(Target position records)
# # # # # # #
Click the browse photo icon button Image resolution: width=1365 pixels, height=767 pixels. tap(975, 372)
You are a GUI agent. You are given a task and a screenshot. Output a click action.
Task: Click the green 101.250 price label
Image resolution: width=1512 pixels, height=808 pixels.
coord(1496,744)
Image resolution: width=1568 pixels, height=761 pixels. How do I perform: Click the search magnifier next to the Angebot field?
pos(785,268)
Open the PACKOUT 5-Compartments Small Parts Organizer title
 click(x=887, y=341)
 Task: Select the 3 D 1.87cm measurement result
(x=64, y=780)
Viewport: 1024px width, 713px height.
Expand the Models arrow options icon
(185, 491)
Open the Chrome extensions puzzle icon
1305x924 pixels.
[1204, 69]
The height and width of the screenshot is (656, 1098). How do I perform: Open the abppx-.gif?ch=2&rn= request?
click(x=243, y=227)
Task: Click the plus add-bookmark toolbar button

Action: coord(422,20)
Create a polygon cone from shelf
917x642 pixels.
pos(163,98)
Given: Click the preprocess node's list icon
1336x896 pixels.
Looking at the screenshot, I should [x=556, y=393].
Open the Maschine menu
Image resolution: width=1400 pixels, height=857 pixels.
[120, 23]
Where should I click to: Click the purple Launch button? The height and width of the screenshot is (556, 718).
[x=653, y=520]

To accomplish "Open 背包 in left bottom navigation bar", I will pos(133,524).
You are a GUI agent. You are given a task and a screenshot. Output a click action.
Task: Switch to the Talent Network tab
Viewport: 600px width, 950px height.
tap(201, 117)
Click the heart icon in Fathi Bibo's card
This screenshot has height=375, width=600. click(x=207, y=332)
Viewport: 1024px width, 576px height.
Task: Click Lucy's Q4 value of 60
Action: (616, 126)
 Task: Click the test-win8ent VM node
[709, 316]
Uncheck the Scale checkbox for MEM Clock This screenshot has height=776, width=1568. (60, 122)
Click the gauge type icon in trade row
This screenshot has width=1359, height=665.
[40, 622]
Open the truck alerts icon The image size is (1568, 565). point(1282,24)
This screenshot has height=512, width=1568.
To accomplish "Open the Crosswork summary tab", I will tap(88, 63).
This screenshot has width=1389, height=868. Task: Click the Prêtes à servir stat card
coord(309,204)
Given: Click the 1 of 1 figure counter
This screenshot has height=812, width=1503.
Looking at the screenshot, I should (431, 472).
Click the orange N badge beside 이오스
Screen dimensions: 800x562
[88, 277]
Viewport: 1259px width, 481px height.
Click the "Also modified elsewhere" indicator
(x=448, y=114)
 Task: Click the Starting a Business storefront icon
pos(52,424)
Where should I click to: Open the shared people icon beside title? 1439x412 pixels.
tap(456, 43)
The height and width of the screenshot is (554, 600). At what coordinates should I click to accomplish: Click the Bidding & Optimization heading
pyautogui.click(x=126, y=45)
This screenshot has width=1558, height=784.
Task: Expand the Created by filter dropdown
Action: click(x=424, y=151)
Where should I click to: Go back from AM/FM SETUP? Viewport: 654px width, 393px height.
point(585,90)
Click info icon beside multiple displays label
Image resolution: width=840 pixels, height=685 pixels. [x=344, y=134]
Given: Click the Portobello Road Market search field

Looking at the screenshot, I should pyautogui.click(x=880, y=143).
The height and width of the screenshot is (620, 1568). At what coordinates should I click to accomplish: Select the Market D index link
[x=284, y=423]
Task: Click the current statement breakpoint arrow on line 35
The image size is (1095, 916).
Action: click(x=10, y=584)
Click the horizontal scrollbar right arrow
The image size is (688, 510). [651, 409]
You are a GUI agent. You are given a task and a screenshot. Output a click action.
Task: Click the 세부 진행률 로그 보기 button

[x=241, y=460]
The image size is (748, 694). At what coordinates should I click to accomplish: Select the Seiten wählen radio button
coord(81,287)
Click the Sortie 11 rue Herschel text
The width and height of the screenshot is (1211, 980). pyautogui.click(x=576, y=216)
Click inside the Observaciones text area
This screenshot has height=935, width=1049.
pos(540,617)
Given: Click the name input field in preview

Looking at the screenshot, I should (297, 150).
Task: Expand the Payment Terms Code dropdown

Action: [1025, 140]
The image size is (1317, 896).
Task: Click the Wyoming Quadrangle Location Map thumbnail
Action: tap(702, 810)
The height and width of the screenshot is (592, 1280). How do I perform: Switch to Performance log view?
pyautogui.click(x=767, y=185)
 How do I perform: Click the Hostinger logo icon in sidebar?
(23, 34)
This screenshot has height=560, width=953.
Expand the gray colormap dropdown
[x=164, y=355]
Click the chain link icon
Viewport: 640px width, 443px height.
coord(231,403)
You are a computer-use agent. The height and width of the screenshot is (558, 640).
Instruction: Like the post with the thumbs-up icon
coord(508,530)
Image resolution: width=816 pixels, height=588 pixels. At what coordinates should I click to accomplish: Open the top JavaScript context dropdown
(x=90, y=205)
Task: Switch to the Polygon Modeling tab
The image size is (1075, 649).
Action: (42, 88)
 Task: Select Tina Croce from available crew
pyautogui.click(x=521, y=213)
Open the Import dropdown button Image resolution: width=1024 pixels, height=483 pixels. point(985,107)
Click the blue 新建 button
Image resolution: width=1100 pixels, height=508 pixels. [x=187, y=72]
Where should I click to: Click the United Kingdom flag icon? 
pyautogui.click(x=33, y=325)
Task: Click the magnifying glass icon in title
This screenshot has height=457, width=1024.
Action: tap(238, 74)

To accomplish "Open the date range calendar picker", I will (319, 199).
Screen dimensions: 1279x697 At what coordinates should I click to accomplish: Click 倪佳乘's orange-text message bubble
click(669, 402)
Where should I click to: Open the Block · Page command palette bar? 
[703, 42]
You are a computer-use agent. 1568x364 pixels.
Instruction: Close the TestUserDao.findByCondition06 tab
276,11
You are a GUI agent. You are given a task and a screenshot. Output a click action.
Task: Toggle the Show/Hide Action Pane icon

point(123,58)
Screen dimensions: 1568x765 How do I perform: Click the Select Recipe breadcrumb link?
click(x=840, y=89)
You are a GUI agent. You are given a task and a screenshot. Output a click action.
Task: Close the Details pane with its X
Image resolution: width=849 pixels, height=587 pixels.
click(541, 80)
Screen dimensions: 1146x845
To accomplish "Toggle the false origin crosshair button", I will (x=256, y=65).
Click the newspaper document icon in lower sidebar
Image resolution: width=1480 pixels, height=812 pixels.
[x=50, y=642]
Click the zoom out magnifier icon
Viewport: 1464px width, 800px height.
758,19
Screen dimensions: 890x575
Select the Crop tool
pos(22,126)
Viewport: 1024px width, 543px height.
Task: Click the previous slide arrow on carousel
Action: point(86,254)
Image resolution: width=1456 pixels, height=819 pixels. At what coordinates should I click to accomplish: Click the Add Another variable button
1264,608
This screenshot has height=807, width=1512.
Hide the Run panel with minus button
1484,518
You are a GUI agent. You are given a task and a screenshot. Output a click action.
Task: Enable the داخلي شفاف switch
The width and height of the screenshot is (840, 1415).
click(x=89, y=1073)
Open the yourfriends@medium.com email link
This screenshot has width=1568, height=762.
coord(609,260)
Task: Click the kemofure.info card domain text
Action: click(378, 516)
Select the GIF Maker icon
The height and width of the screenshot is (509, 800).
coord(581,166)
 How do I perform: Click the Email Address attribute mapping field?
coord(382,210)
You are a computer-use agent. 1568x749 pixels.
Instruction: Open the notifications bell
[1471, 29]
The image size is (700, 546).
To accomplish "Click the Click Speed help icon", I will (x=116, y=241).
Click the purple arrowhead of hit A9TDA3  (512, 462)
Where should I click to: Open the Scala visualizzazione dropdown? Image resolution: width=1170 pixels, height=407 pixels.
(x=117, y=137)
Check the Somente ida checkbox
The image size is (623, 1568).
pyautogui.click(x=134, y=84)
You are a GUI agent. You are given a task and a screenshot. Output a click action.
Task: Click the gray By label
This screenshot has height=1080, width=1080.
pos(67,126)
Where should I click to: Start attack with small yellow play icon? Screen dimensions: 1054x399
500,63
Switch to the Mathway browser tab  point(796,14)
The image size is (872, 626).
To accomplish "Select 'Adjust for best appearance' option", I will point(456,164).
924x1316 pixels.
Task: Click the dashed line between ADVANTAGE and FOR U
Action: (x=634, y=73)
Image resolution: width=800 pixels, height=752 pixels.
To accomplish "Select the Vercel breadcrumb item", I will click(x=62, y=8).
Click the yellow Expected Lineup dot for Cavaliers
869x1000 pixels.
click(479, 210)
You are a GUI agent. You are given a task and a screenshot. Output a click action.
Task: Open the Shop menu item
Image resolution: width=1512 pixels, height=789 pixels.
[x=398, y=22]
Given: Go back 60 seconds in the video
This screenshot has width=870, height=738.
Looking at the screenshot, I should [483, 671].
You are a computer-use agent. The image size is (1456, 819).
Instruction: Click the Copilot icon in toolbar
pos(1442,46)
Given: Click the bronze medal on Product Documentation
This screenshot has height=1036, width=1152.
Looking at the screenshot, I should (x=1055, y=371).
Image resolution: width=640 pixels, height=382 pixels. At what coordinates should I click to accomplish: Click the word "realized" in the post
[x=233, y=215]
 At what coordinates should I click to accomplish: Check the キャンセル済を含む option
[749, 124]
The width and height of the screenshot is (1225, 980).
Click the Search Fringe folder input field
# # # # # # #
### EXERCISE
Copy out the rows above, starting with the line that contains "You are a computer-use agent. The height" and going on through the line that contains "pyautogui.click(x=521, y=213)", both ends included.

### SOLUTION FOR THIS PROBLEM
You are a computer-use agent. The height and width of the screenshot is (558, 640).
Instruction: Like the post with the thumbs-up icon
coord(508,530)
Image resolution: width=816 pixels, height=588 pixels. At what coordinates should I click to accomplish: Open the top JavaScript context dropdown
(x=90, y=205)
Task: Switch to the Polygon Modeling tab
The image size is (1075, 649).
Action: (42, 88)
 Task: Select Tina Croce from available crew
pyautogui.click(x=521, y=213)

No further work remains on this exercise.